LATIHAN SOAL =>
(1) Menurut teks tentang kecemasan di masa pandemi, reaksi fisiologis sesaat apa saja yang dapat muncul pada orang-orang tertentu?
(2) Teruskan teks tentang kecemasan di masa pandemi mulai dari kalimat terakhirnya.

TEKS BACAAN =>
* * * * * * *

Tingkatan kecemasan bisa bertambah dan menjadikan seseorang lebih waspada (aware) terhadap suatu ancaman.  Sesorang akan melakukan pertahanan diri (self defence) apabila ancaman yang diterima dinilai berbahaya sedangkan saat ancaman yang diterima tidak berbahaya maka kita tidak perlu melakukan pertahanan diri (self defence).

Dalam masa pandemi COVID-19 kita perlu mengelola tingkat kecemasan dengan baik sehingga tetap memberikan awareness namun tidak sampai meninggalkan kepanikan yang berlebihan atau gangguan kesehatan kejiwaan yang lebih buruk.

Reaksi kecemasan akan berbeda pada setiap individu. Untuk sebagian orang reaksi kecemasan tidak selalu diiringi oleh reaksi fisiologis. Namun pada orang-orang tertentu, kompleksitas respons dalam kecemasan dapat melibatkan reaksi fisiologis sesaat seperti detak jantung menjadi lebih cepat, berkeringat, sakit perut, sakit kepala, gatal-gatal dan gejala lainnya.

Setelah seseorang mulai merasakan kecemasan maka sistem petahanan diri selanjutnya akan menilai kembali ancaman diiringi dengan usaha untuk mengatasi, mengurangi atau menghilangkan perasaan terancam tersebut. Sesesorang dapat menggunakan pertahanan diri (defence mechanism) dengan meningkatkan aktifitas kognisi atau motorik.

Kecemasan dapat terjadi berasal dari presepsi terhadap peristiwa yang tidak terkendali (uncontrolled) sehingga individu akan focus pada yang terkendali (Shin & Newman, 2019). Dalam konteks pandemi ini contoh tindakan yang terkendali yang dilakukan antara lain berolahraga, meditasi, melukis, bermain musik, berkebun, memasak, membaca buku, menonton film, dan lain sebagainya.

* * * * * * *

DAFTAR DATA =>
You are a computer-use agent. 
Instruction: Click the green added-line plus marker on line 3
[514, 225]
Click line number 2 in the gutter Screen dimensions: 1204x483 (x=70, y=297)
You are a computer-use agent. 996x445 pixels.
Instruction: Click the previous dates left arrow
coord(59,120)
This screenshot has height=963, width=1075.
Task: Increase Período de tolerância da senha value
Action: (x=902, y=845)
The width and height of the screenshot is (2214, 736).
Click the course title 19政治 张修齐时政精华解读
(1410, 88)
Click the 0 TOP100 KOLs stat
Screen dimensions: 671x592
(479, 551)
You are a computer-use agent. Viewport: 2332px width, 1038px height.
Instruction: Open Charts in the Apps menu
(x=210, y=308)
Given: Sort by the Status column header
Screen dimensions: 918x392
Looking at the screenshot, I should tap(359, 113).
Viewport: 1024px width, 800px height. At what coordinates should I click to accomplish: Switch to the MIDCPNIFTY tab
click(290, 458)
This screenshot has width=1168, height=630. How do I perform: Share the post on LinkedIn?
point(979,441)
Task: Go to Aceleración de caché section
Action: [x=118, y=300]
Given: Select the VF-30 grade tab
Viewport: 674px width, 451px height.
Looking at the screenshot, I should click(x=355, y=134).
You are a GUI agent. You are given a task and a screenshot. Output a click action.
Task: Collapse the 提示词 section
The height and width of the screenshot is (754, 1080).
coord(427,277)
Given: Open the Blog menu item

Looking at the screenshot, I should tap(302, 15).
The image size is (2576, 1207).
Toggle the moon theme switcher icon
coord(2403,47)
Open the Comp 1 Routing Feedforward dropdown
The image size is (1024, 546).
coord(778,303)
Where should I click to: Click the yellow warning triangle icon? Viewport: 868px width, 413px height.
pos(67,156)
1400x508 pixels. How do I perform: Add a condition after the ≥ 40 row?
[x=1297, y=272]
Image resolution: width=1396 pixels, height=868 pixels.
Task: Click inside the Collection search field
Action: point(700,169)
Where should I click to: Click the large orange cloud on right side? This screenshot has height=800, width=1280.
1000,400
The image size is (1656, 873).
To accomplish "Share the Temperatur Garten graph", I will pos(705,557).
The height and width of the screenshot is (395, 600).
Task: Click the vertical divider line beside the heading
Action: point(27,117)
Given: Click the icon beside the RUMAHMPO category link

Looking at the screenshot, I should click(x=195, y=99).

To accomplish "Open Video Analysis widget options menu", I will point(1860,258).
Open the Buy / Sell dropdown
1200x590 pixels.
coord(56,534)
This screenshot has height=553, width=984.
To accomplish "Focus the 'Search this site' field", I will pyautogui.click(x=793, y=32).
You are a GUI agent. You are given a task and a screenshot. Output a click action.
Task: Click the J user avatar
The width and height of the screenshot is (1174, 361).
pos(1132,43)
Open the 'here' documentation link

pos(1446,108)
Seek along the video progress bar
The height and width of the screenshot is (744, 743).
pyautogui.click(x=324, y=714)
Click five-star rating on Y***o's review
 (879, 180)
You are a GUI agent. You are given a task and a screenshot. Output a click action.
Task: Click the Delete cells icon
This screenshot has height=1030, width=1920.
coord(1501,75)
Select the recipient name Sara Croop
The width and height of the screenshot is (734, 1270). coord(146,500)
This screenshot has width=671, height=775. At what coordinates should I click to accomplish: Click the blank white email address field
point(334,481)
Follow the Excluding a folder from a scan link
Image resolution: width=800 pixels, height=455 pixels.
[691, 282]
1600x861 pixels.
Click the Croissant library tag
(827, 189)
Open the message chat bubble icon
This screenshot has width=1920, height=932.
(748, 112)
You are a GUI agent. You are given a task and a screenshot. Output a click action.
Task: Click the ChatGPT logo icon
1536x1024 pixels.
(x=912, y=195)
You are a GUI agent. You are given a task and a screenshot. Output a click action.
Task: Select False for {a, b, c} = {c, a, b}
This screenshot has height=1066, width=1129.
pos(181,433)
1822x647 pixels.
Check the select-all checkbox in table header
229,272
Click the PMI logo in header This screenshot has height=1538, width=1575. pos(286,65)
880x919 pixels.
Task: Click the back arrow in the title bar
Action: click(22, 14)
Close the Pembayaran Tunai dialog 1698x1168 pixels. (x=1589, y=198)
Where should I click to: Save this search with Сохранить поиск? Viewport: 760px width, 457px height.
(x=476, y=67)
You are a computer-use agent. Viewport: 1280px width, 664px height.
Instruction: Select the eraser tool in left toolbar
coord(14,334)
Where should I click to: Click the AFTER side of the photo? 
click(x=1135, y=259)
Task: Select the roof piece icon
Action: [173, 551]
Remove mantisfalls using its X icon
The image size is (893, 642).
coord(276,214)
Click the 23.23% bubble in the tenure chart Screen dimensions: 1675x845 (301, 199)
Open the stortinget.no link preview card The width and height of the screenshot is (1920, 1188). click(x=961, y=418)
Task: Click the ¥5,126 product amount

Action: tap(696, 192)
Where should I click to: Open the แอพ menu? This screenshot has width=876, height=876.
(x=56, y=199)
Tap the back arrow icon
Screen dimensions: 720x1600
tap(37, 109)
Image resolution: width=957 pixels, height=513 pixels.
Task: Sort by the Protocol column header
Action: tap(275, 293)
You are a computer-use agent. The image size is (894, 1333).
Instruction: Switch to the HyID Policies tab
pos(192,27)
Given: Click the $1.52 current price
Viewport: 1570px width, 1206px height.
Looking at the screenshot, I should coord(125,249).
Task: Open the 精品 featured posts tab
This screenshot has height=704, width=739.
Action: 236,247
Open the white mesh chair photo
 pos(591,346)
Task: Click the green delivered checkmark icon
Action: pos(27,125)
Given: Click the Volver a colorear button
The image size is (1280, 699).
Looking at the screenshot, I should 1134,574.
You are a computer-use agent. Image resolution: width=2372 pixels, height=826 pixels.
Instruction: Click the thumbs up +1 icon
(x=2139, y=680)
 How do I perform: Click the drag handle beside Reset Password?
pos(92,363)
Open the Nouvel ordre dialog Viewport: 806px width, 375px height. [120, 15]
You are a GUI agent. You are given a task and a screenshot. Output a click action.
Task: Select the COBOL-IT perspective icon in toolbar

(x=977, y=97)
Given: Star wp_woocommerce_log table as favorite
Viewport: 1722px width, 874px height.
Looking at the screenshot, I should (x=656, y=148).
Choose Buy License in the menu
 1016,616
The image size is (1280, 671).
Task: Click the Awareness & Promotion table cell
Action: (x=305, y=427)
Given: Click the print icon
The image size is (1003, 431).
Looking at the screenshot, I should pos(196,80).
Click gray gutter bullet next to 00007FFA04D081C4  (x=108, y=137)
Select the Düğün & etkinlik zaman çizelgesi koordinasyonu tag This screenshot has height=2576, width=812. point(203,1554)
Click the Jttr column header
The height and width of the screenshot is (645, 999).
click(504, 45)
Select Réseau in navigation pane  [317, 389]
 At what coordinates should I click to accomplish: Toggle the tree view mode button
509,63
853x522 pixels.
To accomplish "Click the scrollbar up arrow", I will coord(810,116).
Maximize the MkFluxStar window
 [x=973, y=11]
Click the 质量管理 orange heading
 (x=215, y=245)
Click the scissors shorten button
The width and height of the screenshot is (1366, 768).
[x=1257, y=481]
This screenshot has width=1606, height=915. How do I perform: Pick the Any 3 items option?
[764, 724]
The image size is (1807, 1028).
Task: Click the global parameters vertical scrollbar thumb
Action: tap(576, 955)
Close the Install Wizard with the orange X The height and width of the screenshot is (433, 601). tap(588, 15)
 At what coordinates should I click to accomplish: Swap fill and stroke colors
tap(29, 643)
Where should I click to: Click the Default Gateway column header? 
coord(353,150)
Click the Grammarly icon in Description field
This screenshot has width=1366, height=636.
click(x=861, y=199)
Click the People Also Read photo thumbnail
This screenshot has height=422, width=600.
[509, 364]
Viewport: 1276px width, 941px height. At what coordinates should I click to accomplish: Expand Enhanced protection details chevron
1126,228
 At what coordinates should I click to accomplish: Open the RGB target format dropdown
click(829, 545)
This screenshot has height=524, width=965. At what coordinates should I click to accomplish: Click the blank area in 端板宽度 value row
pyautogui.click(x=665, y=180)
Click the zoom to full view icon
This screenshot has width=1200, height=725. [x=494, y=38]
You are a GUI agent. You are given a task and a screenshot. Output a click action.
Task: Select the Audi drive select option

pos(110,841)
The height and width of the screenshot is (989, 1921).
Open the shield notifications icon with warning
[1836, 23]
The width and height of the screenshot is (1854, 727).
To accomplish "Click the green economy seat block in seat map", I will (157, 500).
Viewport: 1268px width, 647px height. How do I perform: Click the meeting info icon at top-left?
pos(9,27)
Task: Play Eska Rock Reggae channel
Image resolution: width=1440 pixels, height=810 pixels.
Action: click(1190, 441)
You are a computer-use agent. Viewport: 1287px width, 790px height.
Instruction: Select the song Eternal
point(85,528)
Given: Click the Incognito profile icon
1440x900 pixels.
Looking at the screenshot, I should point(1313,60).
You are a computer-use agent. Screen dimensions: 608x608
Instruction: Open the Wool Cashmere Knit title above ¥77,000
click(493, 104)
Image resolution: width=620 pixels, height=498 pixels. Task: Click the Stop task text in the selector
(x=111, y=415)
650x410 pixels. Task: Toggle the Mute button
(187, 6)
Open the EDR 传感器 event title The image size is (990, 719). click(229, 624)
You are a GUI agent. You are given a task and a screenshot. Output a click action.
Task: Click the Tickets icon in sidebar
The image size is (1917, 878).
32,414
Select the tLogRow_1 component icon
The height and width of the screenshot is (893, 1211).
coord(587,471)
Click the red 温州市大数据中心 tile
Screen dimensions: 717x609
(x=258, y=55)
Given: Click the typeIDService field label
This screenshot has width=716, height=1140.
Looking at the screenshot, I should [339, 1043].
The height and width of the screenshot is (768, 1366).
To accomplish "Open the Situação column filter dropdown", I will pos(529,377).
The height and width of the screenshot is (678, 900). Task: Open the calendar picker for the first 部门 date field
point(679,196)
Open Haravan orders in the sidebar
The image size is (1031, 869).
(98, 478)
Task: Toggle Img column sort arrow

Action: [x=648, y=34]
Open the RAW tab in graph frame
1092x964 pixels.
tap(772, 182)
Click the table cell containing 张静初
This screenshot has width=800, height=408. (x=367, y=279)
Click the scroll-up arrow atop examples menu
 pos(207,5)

* * * * * * *

JAWABAN BERURUTAN =>
(1) Detak jantung menjadi lebih cepat, berkeringat, sakit perut, sakit kepala, gatal-gatal, dan gejala lainnya.

(2)
Berbagai aktivitas tersebut sesuai dengan ketertarikan dan kemampuan individu sebagai strategi yang tangguh dan protektif untuk mengatasi stress, kecemasan, dan panik (Wood&Ringer, 2016). 

Tahapan terakhir yang dapat kita lakukan dalam mengalami kecemasan yaitu menemukan solusi (coping) dengan bentuk pertahanan diri seperti rasionalisasi. Rasionalisasi tidak dimaksudkan agar tindakan yang tidak massuk akal dijadikan masuk akal, akan tetapi merasionalkan.

Rasionalisasi tidak dimaksudkan untuk “membujuk” atau memanipulasi orang lain, melainkan “membujuk” dirinya sendiri agar dapat menerima keterbatasan diri sendiri. Contohnya pegawai pada masa pandemi ini melakukan kerja dari rumah (work from home) akan melakukan rasionalisasi bahwa memiliki kinerja yang kurang optimal. Bekerja di rumah di masa pandemi bukan sekedar pindah ruang kerja. Rasionalisasi ini bukan untuk orang lain, tapi untuk dirinya sendiri, sebagai upaya menjaga kesehatan mental diri sehingga tidak menimbulkan frustasi, rasa bersalah, dan perasaan tidak berdaya.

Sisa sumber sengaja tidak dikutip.